[[ Data for this exercise open ]]
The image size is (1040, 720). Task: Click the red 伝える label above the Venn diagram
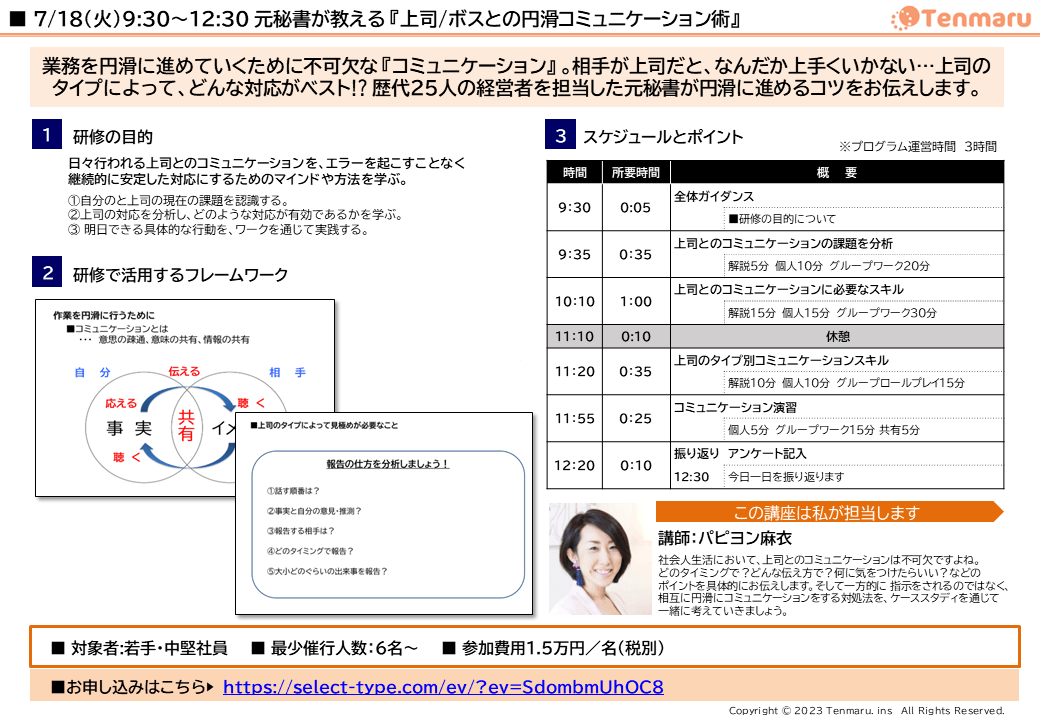185,371
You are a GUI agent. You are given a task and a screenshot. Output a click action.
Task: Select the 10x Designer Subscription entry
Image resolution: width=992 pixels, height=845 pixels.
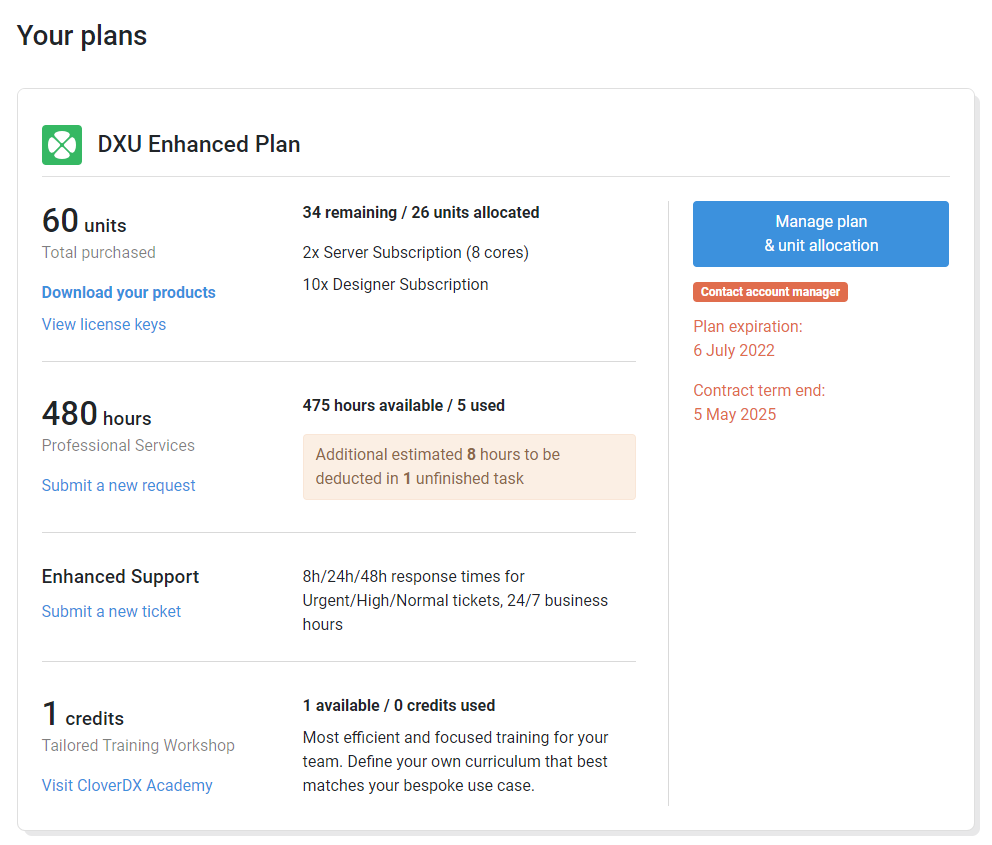[395, 285]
[[ Data for this exercise closed ]]
Directions for this task.
Reproduce, exactly and with no pictures, the lines from the line containing "You are a GUI" through the closing line of the data above, keeping both ends.

Response box.
You are a GUI agent. You are given a task and a screenshot. Output a click action.
Task: Select the 10x Designer Subscription entry
Image resolution: width=992 pixels, height=845 pixels.
[395, 285]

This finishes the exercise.